Near the end of the series, C.C. and Lelouch bond and comfort one another, before being interrupted when Lelouch is attacked by his former Black Knights allies. C.C. intervenes in her Lancelot so he can escape, and battles her former Black Knight co-pilot Kallen Stadtfeld. C.C. ejects to safety when she is easily defeated. Later, as Lelouch plans to execute the captured Black Knights, C.C. prays for Lelouch in a church during his planned assassination. During the epilogue, C.C. is seen traveling the countryside in the back of a cart. She reminisces about how Lelouch proved the Geass does not bring loneliness and expresses her feelings for him.

=== Code Geass Lelouch of the Re;surrection ===
In the events of the alternate universe of the 2019 film Code Geass Lelouch of the Re;surrection, which is built around the "what if" of C.C. not being able to accept Lelouch's death, and which takes place a year after the events of the alternate universe trilogy movies, C.C is revealed to have literally resurrected Lelouch from the dead after Shirley smuggled his corpse to her, and that she has been looking after Lelouch since his soul did not return after his physical resurrection. C.C. manages to fully restore Lelouch once they find a portal to C's World while helping save Nunnally and Suzaku from the Zilkhistans. In the aftermath, C.C. continues to travel the world with Lelouch after he assumes the alias of L.L., which was his idea of a marriage proposal.

===Other film and television===
In a special 2012 OVA parody episode Nunnally in Wonderland, based on the Alice in Wonderland story, C.C. appears in the role as a Cheshire Cat. In the 2012 to 2016 Code Geass: Akito the Exiled spinoff of the television series, C.C. again appears. In March 2017, the media wrote that Kate Higgins would be reprising her role as the voice of C.C. in the dub of Code Geass: Akito the Exiled, to be released by Sunrise on June 27, 2017.

===Manga and graphic novels===
In the 2006-2010 Code Geass manga, C.C. appears in the plot a number of times.
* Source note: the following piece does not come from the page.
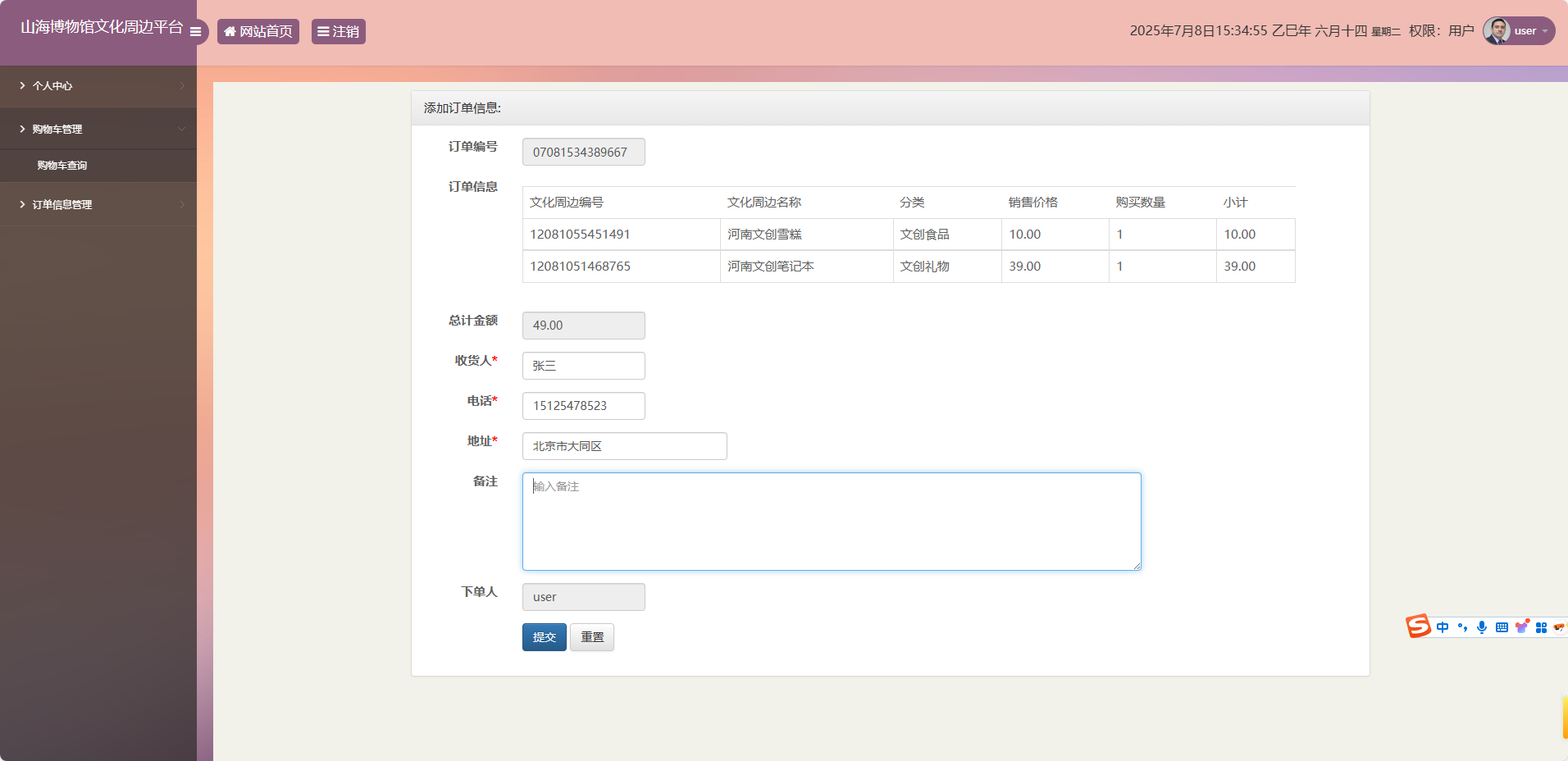1568x761 pixels.
Task: Expand the 订单信息管理 sidebar section
Action: tap(62, 204)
In the manga spin-off series Nightmare of Nunnally in 2007 and 2008, C.C. assists Lelouch and Nunnally Lamperouge in a political maneuver. This spin-off series sees the reveal that C.C. was known as the "Witch of Britannia" and was the rival and foe of Joan of Arc, known as the "Witch of Orleans", during the Hundred Years' War. In Chapter 13, it is revealed that in this timeline, C.C. was the killer of former Japanese Prime Minister Genbu Kururugi, not Suzaku Kururugi.

In the graphic novel Code Geass: Suzaku of the Counterattack released in 2009 with a different plot, C.C.'s role is nearly identical to that of the anime. C.C. appears again in the 2011 graphic novel Code Geass: Renya of Darkness. She interacts with the protagonist Renya, a young ninja training in Edo Japan. She offers Renya a contract so he can use the Geass to protect his friends.

===Video games===
In Code Geass: Lost Colors, a video game for the PlayStation 2 and PlayStation Portable released in 2008, C.C. periodically interacts with the main character Rai. C.C. eats pizza in Rai's room, and later offers for Rai to join the Black Knights, with player response leading to different outcomes.
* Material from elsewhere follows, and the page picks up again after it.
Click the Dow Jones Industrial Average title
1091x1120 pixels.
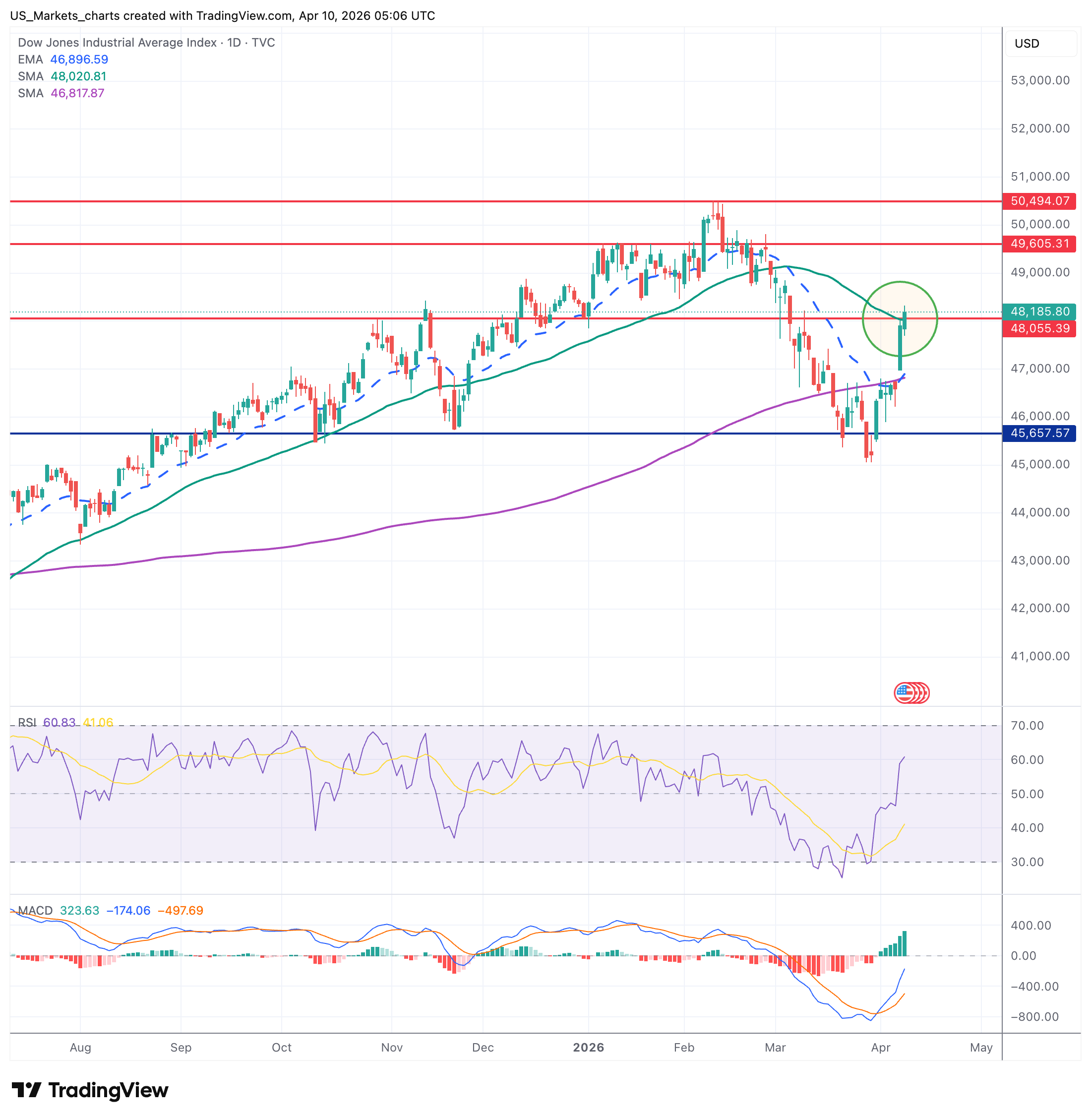click(x=117, y=43)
C.C. appears in the 2010 video game Another Century's Episode: R in her Knightmare Frame, Akatsuki Command Model C.C. Custom.

C.C. and the rest of the Code Geass R1 cast will make their debut to the Super Robot Wars franchise in Super Robot Wars Z 2 Hakai-Hen, using their R1 Knightmares.

==Critical reception==
After she placed in third as the most popular female character in Animage magazine's 29th Anime Grand Prix, she won first place the following two years, in 2007 and 2008 (see list of Anime Grand Prix winners). In 2016, Takahiro Kimura created an erotic sketch of the character which would be sold through an auction.

In regards to her role in Lelouch of the Re;surrection, Anime News Network noted the narrative focused more on C.C.. The Fandom Post commented the ending with C.C and Lelouch too abrupt despite feeling appropriate at the same time.